Am 15.09.2010 01:28, schrieb Edward d'Auvergne:
Hi,

This seems like a great idea.  Anything to make it easier for the user
would be better.  I've installed this on my Win2k VM image and tested
it - on Mandriva 2010.0, I could not compile the bootloader image so
could not test it.  This is not a simple process and there are a few
problems:

1)  The first is automation of the process for packages.  Pyinstaller
seems to need to run python within the pyinstaller installation
directory.  The *.spec file would be better to be in the relax file
system and this should be scripted to be all self contained within
relax.  We need all of this info in the relax file structure so that
someone can take over the process in the future.

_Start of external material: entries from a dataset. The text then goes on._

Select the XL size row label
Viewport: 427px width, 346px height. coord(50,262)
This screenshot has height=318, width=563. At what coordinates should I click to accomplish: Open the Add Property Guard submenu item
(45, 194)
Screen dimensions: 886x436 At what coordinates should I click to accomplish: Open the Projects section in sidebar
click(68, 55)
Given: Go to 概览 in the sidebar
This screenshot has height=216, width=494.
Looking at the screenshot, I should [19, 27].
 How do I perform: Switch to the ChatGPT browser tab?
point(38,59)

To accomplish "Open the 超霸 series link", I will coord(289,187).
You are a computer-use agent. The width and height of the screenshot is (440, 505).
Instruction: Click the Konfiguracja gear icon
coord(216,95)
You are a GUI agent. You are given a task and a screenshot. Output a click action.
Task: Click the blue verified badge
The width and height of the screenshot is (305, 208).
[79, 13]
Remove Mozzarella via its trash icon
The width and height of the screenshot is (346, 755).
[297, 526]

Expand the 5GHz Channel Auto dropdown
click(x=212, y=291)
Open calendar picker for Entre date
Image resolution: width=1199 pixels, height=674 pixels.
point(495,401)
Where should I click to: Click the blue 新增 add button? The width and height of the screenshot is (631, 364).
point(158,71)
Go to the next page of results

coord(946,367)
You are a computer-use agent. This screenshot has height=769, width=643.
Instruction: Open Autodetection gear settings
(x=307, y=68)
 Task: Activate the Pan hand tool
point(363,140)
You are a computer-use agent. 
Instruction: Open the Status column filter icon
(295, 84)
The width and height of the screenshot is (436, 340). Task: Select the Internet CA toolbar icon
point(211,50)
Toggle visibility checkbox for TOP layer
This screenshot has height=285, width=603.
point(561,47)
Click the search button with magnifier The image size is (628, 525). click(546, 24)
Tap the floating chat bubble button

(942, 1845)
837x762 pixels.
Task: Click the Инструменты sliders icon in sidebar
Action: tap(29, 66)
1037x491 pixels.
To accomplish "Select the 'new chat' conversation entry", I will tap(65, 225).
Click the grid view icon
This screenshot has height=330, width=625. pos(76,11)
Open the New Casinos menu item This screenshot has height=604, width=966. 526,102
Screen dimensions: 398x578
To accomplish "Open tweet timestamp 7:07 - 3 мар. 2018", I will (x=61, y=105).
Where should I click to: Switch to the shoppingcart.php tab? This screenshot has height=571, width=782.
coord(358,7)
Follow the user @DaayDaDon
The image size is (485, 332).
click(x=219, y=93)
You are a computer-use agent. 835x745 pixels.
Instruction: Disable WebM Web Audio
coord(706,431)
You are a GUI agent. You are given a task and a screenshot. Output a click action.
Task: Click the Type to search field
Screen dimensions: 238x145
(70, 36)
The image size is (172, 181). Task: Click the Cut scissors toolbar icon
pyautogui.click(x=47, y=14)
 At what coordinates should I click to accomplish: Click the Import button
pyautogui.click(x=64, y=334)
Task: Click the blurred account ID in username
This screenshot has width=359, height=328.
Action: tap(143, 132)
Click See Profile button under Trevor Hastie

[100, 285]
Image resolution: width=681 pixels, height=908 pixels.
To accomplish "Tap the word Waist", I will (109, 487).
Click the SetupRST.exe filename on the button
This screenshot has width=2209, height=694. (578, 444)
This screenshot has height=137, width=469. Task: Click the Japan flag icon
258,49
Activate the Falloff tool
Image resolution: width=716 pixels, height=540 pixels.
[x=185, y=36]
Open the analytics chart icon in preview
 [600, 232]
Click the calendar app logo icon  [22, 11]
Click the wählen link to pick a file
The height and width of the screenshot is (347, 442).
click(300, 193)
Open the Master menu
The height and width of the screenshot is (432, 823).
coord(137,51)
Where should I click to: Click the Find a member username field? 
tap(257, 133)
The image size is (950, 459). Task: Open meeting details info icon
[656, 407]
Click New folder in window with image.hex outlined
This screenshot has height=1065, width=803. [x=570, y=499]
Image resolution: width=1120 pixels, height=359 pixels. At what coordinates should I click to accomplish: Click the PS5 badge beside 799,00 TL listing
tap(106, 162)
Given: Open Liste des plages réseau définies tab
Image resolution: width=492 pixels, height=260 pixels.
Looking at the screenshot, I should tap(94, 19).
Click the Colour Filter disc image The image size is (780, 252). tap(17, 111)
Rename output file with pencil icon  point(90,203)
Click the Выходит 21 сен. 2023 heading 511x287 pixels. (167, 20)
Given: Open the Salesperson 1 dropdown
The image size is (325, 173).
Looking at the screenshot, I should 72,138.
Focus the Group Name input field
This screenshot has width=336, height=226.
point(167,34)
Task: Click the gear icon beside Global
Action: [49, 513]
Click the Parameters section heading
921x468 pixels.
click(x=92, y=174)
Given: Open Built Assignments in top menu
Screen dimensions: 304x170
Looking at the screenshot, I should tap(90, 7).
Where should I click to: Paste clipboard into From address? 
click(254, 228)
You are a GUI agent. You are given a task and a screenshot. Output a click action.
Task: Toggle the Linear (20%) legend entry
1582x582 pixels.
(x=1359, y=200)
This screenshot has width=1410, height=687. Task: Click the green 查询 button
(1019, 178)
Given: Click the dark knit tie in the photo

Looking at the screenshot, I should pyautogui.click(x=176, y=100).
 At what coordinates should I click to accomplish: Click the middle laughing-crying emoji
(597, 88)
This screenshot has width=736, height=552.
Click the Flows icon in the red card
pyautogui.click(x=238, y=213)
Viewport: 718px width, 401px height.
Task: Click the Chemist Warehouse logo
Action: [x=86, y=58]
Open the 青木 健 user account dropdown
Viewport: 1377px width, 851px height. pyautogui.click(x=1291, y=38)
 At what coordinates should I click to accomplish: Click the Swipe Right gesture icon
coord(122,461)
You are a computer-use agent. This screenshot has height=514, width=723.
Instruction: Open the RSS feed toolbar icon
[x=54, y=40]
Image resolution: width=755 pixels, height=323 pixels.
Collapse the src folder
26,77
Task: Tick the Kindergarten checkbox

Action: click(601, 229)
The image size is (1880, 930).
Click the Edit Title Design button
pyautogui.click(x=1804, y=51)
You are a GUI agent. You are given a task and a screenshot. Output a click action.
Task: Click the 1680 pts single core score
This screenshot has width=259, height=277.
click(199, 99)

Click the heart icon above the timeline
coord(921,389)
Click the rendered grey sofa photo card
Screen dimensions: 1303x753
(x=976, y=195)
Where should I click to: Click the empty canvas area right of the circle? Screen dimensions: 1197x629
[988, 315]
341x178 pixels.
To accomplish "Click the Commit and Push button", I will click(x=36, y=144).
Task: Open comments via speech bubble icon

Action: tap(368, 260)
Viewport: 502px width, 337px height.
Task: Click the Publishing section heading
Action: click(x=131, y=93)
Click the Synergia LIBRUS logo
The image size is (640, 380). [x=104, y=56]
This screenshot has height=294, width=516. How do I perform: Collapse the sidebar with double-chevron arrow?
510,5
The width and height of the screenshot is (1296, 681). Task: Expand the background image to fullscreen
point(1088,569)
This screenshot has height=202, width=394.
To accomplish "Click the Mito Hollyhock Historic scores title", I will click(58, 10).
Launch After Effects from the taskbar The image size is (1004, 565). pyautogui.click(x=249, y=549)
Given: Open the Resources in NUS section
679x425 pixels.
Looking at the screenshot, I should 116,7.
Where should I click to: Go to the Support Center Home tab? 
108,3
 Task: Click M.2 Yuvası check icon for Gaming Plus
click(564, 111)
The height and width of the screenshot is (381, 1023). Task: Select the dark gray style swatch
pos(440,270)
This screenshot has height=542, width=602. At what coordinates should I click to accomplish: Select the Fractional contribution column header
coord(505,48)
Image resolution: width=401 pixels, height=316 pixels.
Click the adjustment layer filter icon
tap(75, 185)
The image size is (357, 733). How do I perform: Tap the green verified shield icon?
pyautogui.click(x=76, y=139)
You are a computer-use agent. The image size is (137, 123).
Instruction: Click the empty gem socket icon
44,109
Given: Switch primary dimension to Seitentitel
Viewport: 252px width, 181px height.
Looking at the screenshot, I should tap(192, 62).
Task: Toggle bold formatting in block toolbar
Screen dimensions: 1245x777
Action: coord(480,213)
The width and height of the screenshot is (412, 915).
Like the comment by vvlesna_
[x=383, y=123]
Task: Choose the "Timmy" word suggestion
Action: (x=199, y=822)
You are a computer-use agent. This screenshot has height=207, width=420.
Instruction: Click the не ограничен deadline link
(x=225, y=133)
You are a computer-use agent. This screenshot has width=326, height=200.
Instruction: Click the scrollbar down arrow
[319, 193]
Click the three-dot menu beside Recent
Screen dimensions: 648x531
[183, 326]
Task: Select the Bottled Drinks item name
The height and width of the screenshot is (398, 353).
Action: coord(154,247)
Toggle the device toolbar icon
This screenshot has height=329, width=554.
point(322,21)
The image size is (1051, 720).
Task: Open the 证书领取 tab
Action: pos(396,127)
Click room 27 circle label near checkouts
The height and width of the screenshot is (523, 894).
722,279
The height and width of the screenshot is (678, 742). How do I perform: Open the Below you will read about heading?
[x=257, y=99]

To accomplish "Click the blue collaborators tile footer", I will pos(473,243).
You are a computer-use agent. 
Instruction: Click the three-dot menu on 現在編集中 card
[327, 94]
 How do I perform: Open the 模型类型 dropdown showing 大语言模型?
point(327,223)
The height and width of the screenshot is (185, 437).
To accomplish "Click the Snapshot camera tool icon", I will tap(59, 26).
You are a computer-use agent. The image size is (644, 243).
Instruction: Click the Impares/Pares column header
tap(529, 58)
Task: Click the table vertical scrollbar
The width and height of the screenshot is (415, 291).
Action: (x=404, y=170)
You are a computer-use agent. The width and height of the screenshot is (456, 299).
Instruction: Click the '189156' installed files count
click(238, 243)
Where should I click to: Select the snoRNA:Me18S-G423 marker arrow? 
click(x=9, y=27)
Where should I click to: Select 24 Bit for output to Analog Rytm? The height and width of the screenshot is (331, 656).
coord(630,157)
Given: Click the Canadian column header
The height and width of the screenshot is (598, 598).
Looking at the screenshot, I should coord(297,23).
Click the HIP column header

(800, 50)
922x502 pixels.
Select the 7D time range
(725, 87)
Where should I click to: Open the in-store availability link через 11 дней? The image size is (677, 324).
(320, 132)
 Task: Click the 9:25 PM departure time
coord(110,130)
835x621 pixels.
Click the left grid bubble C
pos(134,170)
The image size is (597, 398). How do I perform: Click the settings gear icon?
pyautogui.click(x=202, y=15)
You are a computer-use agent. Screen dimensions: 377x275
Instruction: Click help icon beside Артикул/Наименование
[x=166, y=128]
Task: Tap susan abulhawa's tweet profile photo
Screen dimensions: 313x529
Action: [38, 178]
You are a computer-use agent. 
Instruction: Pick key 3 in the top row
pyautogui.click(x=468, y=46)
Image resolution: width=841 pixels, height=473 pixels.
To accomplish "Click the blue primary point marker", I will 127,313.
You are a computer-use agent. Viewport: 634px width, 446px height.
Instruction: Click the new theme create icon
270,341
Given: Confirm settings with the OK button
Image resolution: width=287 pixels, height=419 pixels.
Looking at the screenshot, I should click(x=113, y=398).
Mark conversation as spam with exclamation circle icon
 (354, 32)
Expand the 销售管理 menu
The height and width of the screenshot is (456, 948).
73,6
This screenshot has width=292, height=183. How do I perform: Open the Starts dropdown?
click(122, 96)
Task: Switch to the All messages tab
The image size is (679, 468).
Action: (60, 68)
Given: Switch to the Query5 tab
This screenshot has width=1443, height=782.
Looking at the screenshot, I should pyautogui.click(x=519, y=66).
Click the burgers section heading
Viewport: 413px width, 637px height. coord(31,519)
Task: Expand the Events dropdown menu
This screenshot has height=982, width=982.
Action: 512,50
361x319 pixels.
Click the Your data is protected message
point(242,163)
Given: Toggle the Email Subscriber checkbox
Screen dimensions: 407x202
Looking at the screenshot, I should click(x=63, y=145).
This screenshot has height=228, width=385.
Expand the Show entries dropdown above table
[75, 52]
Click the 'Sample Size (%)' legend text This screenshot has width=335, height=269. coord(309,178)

That's a bit annoying, but considering it only has to be made a couple of time, we should be able to deal with it.
2)  I've now included the relax logo graphics in the 'graphics'
directory, but on Windows I cannot use the ulysses.ico file for the
program icon.

Do you get the 'Python' icon? I had the same issue. It seems that Python has no control on the icon of programs on Windows.

3)  Another problem I have is that when launching the compiled relax
program on Windows built in this way, the program tries to access the
Internet.  I have no idea what this is doing, but relax should not be
doing this.  This is very, very suspicious behaviour :S
That's very bad! There has to be a way to block it!

4)  Running the test suite is a catastrophe.  There are 146 errors in
155 system tests, and the unit tests will not even run.

5)  The traceback messages do not have the normal relax file
structure, so we may not be able to help users with errors on these
versions.

Maybe it is more for GUI users, where messages are displayed in the controller...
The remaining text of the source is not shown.